* Work instruction *
Work through the data below and copy out every line where "computer" is found.

* Data records *
=-=-=-=-=

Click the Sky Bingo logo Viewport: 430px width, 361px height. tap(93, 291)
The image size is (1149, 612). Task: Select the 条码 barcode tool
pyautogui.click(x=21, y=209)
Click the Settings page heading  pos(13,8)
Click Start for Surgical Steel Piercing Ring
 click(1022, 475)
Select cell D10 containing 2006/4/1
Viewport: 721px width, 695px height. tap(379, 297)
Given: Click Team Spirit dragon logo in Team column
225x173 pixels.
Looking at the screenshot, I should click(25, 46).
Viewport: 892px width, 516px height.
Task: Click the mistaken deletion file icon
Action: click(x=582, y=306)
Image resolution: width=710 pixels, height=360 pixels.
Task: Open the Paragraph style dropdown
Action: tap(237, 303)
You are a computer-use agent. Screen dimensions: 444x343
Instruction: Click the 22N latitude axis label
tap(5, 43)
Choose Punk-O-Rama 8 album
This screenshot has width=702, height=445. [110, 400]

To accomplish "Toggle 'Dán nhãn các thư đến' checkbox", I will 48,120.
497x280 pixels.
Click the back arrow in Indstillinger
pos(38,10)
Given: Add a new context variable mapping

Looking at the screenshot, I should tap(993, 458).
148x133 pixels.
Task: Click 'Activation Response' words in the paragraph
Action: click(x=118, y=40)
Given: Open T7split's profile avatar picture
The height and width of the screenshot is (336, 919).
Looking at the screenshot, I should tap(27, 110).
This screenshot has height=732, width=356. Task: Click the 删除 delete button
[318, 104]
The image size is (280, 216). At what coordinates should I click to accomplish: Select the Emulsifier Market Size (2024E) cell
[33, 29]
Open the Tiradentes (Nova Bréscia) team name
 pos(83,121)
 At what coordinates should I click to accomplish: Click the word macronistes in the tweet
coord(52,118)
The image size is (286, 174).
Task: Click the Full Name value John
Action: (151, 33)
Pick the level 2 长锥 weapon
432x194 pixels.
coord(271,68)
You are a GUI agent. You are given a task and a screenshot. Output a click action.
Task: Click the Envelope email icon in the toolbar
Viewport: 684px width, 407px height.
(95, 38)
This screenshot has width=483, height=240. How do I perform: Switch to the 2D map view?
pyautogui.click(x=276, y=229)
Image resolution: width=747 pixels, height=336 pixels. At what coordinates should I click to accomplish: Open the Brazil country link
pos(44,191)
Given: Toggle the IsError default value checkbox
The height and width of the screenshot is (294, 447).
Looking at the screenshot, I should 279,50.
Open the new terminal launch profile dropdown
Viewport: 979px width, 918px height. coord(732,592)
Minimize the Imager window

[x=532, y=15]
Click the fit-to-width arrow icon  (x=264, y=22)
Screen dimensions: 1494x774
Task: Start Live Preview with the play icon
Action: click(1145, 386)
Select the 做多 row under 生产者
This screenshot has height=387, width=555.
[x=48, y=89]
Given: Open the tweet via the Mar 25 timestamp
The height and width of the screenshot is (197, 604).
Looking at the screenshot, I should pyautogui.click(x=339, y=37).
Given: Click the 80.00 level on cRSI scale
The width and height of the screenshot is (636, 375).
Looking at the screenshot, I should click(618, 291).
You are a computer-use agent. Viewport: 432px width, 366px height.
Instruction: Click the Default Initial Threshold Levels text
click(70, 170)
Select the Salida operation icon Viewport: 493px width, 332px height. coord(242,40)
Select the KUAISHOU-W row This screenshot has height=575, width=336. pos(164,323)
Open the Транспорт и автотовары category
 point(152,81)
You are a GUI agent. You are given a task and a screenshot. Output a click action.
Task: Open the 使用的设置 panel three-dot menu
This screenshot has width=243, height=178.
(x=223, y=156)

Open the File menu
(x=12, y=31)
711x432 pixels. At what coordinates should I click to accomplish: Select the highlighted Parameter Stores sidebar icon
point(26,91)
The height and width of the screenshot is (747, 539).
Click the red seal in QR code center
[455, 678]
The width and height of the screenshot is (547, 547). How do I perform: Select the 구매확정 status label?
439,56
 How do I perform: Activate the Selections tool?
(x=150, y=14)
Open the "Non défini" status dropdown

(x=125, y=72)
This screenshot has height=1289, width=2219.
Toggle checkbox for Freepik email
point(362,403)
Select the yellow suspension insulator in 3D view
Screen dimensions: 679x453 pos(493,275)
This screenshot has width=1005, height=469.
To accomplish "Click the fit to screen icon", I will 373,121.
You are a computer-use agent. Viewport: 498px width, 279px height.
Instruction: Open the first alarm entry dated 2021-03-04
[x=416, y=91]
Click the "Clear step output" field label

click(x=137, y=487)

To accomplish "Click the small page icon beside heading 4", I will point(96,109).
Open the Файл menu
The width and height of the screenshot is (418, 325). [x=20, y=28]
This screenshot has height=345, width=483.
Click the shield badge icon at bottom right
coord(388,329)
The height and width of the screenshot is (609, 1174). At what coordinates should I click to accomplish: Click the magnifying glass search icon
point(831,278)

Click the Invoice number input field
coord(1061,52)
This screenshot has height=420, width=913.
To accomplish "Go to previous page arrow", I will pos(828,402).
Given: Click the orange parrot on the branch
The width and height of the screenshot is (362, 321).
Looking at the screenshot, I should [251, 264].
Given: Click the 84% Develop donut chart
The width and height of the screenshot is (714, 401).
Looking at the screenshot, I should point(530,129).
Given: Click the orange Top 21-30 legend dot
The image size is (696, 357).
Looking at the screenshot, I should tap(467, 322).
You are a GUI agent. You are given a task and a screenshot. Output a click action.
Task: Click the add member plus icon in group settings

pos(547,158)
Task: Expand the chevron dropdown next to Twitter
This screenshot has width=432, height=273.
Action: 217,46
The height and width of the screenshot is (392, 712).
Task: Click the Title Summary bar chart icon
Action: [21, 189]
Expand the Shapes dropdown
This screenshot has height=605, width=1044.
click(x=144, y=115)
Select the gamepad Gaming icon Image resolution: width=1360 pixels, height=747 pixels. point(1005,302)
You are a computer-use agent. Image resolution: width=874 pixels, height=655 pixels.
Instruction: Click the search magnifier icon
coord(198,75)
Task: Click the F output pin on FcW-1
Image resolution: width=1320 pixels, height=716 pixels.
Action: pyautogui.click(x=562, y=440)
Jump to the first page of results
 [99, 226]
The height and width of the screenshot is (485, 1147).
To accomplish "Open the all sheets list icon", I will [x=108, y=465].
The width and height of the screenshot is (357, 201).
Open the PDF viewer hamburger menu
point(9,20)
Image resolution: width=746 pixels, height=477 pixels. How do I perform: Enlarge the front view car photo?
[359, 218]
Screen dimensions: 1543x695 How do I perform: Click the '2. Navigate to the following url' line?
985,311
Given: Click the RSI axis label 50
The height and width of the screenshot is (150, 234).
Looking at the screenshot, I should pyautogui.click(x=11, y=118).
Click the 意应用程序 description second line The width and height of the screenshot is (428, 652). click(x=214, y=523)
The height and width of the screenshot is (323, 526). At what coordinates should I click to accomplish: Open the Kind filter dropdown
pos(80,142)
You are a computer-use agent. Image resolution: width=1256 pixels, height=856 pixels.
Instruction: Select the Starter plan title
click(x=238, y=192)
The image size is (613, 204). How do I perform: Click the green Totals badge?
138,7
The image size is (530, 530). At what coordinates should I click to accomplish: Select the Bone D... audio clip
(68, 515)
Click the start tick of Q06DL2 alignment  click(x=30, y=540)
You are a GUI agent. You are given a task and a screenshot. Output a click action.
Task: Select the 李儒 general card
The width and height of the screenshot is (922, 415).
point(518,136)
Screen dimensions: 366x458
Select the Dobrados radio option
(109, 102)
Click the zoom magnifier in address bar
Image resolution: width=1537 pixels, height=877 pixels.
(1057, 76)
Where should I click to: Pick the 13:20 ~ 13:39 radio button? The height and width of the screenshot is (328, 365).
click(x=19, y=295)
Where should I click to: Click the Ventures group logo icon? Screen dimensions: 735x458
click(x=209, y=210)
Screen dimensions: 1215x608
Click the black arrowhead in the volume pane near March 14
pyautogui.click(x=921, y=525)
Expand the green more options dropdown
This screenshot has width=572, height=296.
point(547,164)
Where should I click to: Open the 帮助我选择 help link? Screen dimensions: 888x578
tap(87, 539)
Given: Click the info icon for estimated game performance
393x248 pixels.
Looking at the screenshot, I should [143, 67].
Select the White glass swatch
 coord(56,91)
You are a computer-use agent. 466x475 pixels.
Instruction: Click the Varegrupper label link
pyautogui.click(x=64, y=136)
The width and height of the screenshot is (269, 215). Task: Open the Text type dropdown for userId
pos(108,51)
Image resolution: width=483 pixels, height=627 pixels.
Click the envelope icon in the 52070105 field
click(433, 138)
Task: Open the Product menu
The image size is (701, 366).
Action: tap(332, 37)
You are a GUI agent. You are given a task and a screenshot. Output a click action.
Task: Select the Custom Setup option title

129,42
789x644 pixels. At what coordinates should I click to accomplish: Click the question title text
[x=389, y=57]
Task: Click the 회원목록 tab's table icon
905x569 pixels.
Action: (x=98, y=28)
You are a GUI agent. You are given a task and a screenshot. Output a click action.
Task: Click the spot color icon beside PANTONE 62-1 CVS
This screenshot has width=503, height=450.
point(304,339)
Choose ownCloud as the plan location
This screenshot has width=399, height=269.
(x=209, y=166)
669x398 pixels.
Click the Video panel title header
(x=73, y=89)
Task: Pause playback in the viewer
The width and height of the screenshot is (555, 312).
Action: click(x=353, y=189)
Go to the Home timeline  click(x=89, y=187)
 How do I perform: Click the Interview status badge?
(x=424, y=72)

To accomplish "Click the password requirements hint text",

=-=-=-=-=

* Answer section *
You are a computer-use agent. Screen dimensions: 444x343
You are a computer-use agent. Viewport: 432px width, 366px height.
You are a computer-use agent. Viewport: 498px width, 279px height.
You are a computer-use agent. Image resolution: width=874 pixels, height=655 pixels.
You are a computer-use agent. Image resolution: width=1256 pixels, height=856 pixels.
You are a computer-use agent. 466x475 pixels.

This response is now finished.